脳髄を補充するハーブとは?

中国の古典医学書『黄帝内経-霊集-海倫』によると、脳は延髄の海である。 そのため漢方では、精を補い髄を満たすことで脳髄を補充できると考え、遠志とRadix Rehmanniae Praeparataを用いるのが一般的である。 遠志は精神を安定させ、知性の発達を促し、痰を払い、開口する作用がある。 主に不眠症、心悸亢進(心臓の鼓動が早く、パニックを伴うことが多い)、失感情症(心臓の鼓動が激しく、パニックや落ち着きがない)、健忘症の治療に用いられる。 本品は真珠とベラチュラムを恐れ、箱蔘とは併用しない。

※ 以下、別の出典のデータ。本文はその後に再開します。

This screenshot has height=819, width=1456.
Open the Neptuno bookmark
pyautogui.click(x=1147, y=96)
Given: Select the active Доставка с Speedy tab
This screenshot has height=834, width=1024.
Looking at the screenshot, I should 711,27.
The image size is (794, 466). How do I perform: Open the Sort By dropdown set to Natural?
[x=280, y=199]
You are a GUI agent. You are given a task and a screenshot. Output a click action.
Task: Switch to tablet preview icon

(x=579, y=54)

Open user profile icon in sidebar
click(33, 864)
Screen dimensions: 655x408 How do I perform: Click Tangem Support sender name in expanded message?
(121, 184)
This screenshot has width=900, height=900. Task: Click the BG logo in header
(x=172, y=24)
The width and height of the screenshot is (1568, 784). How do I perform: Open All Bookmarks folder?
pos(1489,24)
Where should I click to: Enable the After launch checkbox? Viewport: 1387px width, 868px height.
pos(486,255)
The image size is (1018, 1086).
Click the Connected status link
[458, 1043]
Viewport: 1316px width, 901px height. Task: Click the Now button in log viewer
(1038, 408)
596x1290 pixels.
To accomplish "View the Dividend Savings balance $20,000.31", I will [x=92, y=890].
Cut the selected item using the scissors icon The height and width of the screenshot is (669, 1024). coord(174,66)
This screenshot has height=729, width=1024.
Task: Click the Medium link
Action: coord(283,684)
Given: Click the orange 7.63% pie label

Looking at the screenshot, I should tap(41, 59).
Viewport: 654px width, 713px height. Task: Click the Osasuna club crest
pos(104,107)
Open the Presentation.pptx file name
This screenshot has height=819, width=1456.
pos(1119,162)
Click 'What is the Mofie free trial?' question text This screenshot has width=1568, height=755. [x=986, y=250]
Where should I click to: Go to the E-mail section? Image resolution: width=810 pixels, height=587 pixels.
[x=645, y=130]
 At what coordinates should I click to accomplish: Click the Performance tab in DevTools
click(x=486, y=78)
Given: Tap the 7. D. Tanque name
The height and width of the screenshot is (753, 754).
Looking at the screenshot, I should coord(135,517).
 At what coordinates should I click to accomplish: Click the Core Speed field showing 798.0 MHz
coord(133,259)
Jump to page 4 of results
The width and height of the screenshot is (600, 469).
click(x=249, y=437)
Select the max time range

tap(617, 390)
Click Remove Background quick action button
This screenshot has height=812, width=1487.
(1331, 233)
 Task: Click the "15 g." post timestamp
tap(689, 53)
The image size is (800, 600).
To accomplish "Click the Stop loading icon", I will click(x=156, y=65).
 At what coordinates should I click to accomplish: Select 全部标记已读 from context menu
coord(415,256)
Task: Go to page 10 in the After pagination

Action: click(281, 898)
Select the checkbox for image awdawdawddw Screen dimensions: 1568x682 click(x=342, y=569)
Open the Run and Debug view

固熱や痰火、胃潰瘍や胃炎のある人は注意すること。 Radix Rehmanniae Praeparataは陰を養い血を補い(体内の血を養う)、精を益し髄を満たす(精と髄を補う)作用がある。 肝腎陰虚(肝臓と腎臓の陰の不足)、腰膝痛(腰と膝の痛みや脱力感)、精子無力症、内熱口渇(過食、過飲、過尿の症状を伴う内熱)の治療に用いる。 脾胃が弱っている場合は注意が必要である。 なお、漢方治療はエビデンスに基づいて行われるべきですので、上記の薬は専門の漢方医の指導のもとで使用し、自己判断で使用しないようにしてください。